Adaptive reuse of a disused riverside building into a socially inclusive community hub for Refugee Action Kingston.

Site plan of the Queen's Reach proposal showing the riverside building, its green courtyard, and the Thames
Site plan — the proposal sits on the Thames at Queen’s Reach, Kingston

A community hub on the Thames

Queen’s Reach is the adaptive reuse of a disused riverside building in Kingston upon Thames into a community hub for Refugee Action Kingston (RAK), a local charity supporting refugees and people seeking asylum. The proposal opens the ground floor to advice services, workshops and shared rooms — places to gather, to learn, to wait — while keeping the residential floors above intact.
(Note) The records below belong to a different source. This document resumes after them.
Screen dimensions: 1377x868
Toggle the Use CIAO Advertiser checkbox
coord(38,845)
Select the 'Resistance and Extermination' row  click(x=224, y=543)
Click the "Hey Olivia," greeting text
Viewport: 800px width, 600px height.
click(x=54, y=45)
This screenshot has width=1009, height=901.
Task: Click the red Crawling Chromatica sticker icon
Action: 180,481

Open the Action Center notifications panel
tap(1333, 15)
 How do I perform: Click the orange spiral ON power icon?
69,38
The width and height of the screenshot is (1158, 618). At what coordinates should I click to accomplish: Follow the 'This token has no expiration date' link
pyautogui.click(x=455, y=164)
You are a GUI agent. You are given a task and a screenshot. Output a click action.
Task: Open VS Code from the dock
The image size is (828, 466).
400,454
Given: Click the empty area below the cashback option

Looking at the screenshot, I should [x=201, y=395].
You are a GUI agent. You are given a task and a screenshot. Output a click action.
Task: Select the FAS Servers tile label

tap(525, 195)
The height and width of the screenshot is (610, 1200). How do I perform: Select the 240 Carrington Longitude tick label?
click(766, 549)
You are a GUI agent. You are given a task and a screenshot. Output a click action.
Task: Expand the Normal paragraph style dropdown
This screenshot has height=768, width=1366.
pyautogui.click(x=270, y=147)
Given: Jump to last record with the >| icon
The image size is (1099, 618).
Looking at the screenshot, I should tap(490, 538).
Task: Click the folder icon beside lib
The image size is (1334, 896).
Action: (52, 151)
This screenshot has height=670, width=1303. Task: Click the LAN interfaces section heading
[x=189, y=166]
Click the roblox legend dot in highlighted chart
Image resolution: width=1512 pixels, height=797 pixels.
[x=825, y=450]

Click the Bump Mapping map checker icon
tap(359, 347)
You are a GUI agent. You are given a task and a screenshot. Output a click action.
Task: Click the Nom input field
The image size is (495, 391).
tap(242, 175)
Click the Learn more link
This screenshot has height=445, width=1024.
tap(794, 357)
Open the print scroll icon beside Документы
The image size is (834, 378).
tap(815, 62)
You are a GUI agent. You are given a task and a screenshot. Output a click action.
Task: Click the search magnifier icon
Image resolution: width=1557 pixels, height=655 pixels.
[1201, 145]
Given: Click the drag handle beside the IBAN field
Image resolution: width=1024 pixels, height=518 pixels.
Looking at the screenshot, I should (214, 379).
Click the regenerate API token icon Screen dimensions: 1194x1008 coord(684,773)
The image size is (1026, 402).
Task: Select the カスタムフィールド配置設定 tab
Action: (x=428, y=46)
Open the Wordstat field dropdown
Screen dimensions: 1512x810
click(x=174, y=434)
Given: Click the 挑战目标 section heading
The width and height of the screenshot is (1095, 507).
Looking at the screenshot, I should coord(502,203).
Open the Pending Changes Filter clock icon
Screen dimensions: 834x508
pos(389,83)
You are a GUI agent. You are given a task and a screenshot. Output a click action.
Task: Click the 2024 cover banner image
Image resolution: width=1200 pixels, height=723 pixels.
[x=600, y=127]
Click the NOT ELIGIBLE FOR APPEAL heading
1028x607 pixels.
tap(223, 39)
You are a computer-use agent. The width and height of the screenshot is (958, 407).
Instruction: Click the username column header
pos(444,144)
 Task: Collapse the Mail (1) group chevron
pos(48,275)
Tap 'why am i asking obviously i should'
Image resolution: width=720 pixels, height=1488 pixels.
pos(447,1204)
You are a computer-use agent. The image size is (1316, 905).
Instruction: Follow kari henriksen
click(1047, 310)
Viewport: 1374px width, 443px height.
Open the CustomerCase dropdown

Behind the building, the design wraps a publicly accessible riverside terrace around a green courtyard, stepping down to meet the Thames. The aim is a quiet, generous front door for the charity that doubles as a piece of public realm for Kingston.

Demolition and proposal

The design works with rather than against the existing building. Ground-floor garages and circulation are stripped back (shown in red in the section drawings) and replaced with the new community programme behind a sheltered, glazed frontage (shown in blue). The residential floors above are untouched, and the existing brick character carries through.

Where new structure goes in, it’s built from rammed earth and reclaimed brick — the same material logic explored hands-on at Under Construction. The result is a community hub that feels woven into Kingston, not imposed on it.